The Bodega Marine Laboratory was founded in 1960 by UC Berkeley and acquired by UC Davis in 1983. It is a multidisciplinary research institution capable of hosting visiting aquaculture researchers year round. Numerous indoor and outdoor aquaculture facilities are utilized for crustacean, molluscan and fishery aquaculture, as well as barren urchin ranching and sterile algal culture. Abalone and native oyster aquaculture are current focal points.
In collaboration with industry partners, BML develops SOP’s for native and non-native oyster culture, producing “spat” for commercial and restorative out-planting of underutilized oyster species. The abalone aquaculture project includes efforts to save an endangered species.
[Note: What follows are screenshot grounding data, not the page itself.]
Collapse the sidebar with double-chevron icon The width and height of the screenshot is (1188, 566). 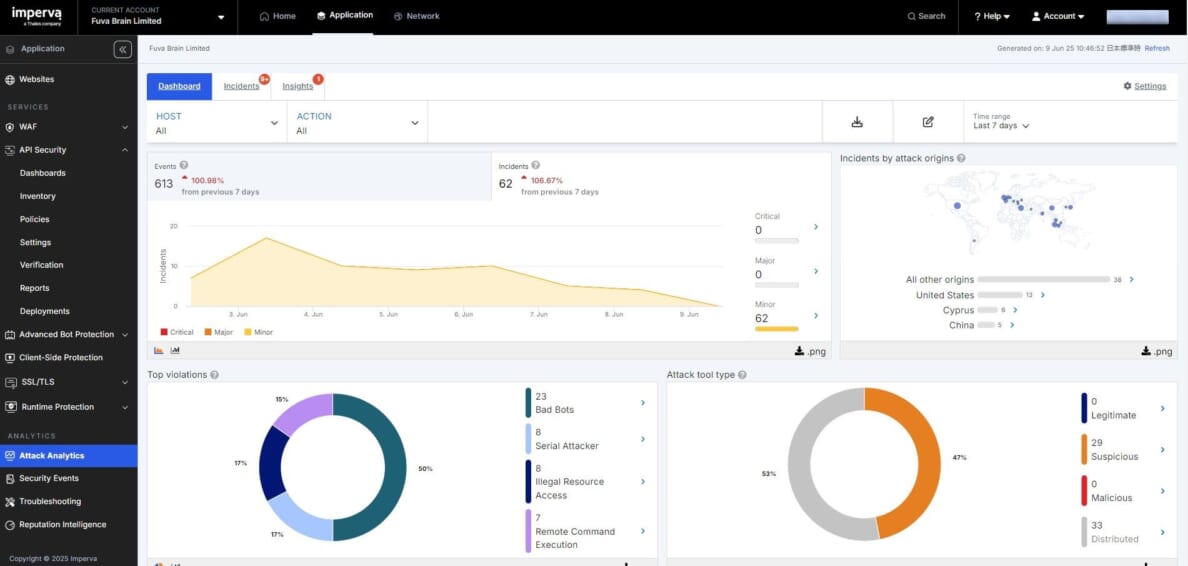click(122, 49)
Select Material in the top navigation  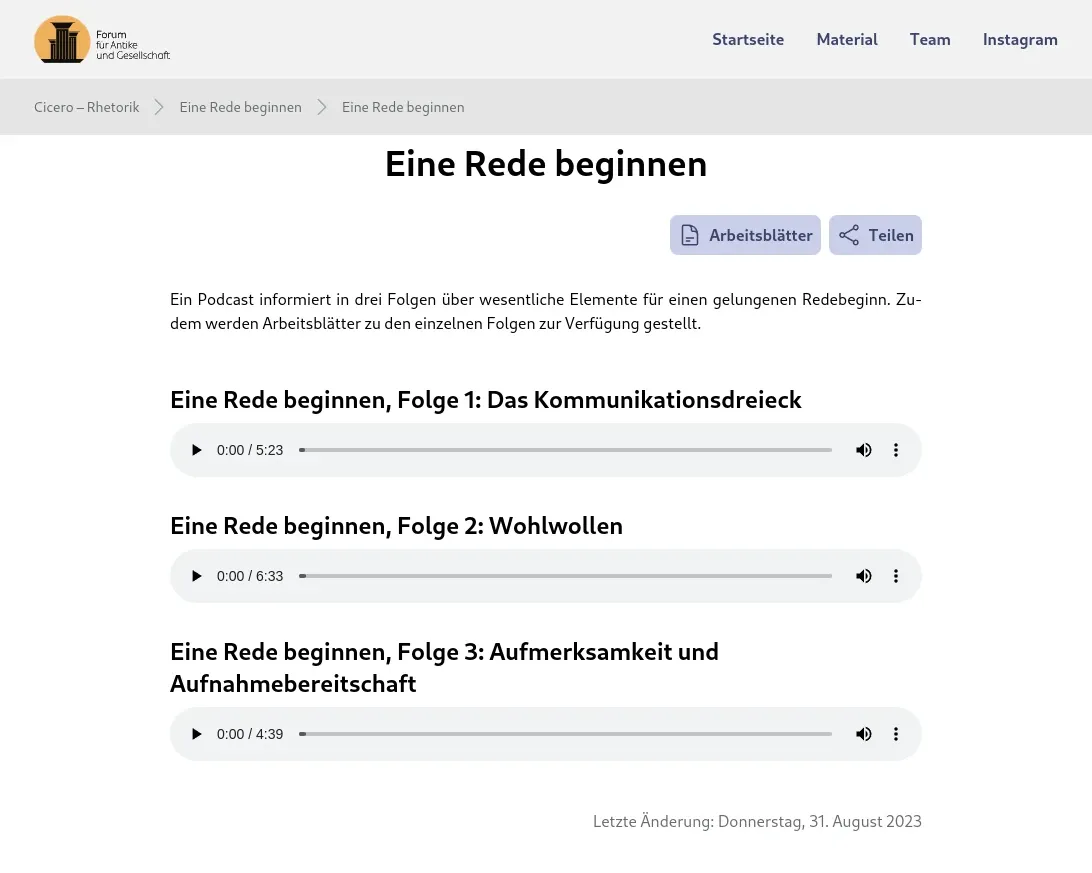847,39
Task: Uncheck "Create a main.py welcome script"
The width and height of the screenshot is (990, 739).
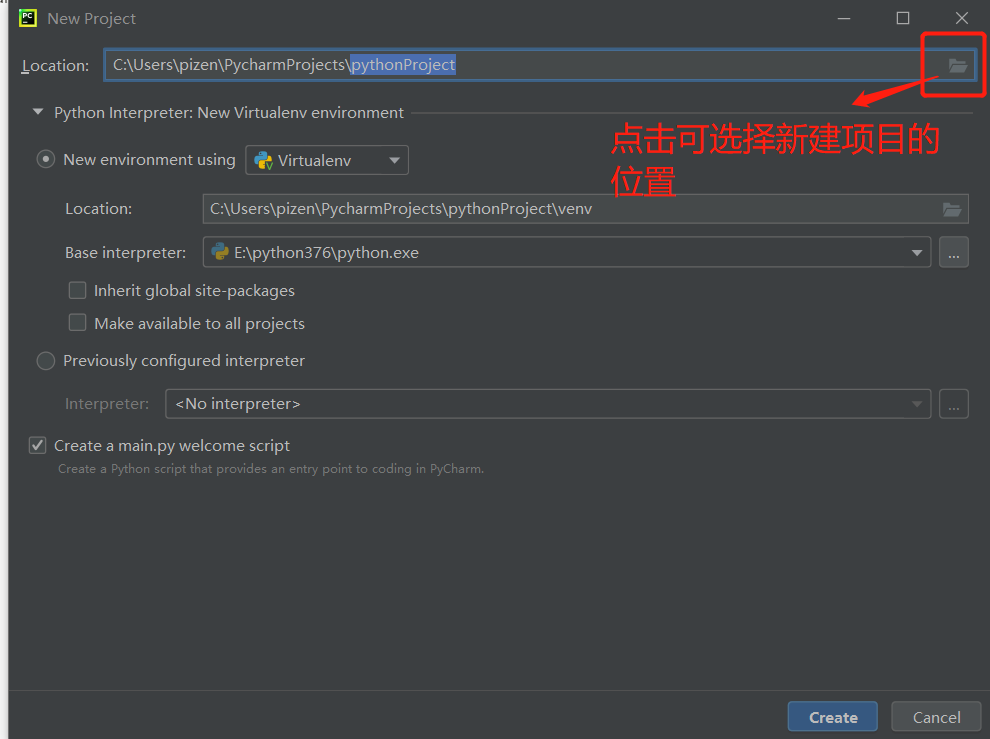Action: [x=37, y=445]
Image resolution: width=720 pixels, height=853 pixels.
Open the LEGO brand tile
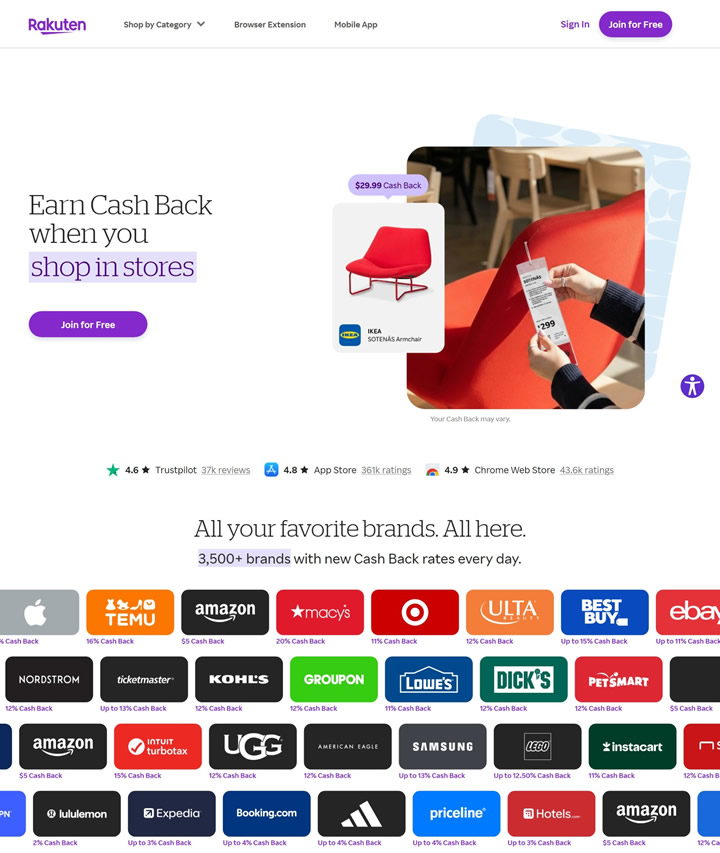[x=537, y=746]
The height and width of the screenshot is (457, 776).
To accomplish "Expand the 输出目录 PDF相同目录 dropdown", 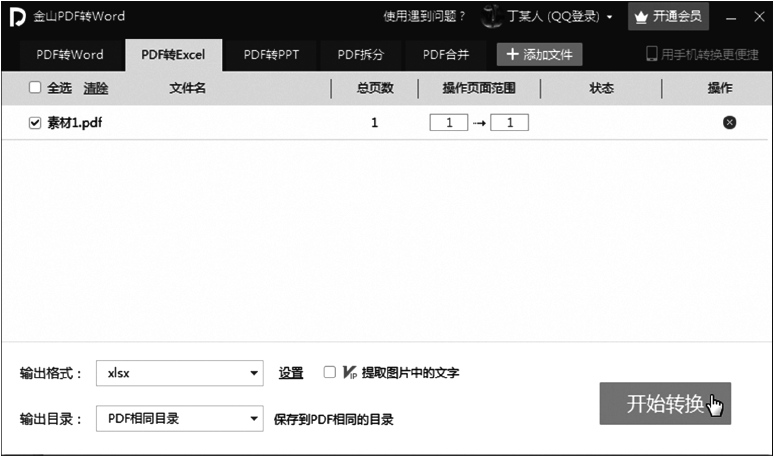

In coordination with NOAA Fisheries, California Sea Grant and the California Department of Fish and Wildlife, BML houses an abalone captive breeding program. The White Abalone Restoration Consortium (WARC), consisting of 10 agencies, collaborate to spawn and raise captive bred abalone for out-planting. Culturing viable abalone larvae requires year-round brood stock conditioning, feeding, induced spawning, and rearing of juvenile abalone. The successful white abalone captive breeding program increased larval production from dozens of white abalone in 2012 to thousands in 2014. The first out-planting of 3,200 captive bred white abalone occurred during November 2019 in southern California.
Aquaculture Facility History and Services
- Fully functional bivalve hatchery and larval rearing services
- Downweller systems for spat settlement services
- Upweller systems for spat grow out systems and services
- Sterile algae culture facilities and services
In the mid 1990’s BML aquaculture staff began working in support of BML’s novel experimental shellfish hatchery. This hatchery was developed for Dr. Dennis Hedgecock who was studying Genetics and hybrid vigor in pacific oysters. Algae culture techniques and facilities were also developed at this time.
- 2002 - The ARG team began developing techniques to culture and settle native oysters. Native oysters were successfully settled on various substrates at specified densities. Graduate researchers working under professors at BML used the settled oysters for research on predation and ocean acidification. The early success of these oyster hatchery techniques has led to continued, on-going research.
- 2009 - ARG began working with Sea Grant to culture experimental lines of pacific oysters for the shellfish industry. This was a first step into current industry partnerships.
- 2013 - During Sea Grant Scallop aquaculture research (with Paul Olin), ARG worked to develop techniques for diploid rock scallop culture using local wild broodstock as well as broodstock supplied by industry partners. Diploid culture was successful based on serotonin induced gamete collection and successful fertilization. Diploid seed quantities were limited, but long term seed survival was very good.
- 2017-Present - Over the past 5 years, ARG has developed new oyster hatchery practices and protocols with various oyster species. Early success with seed production and outplant survivorship has led to ongoing partnerships.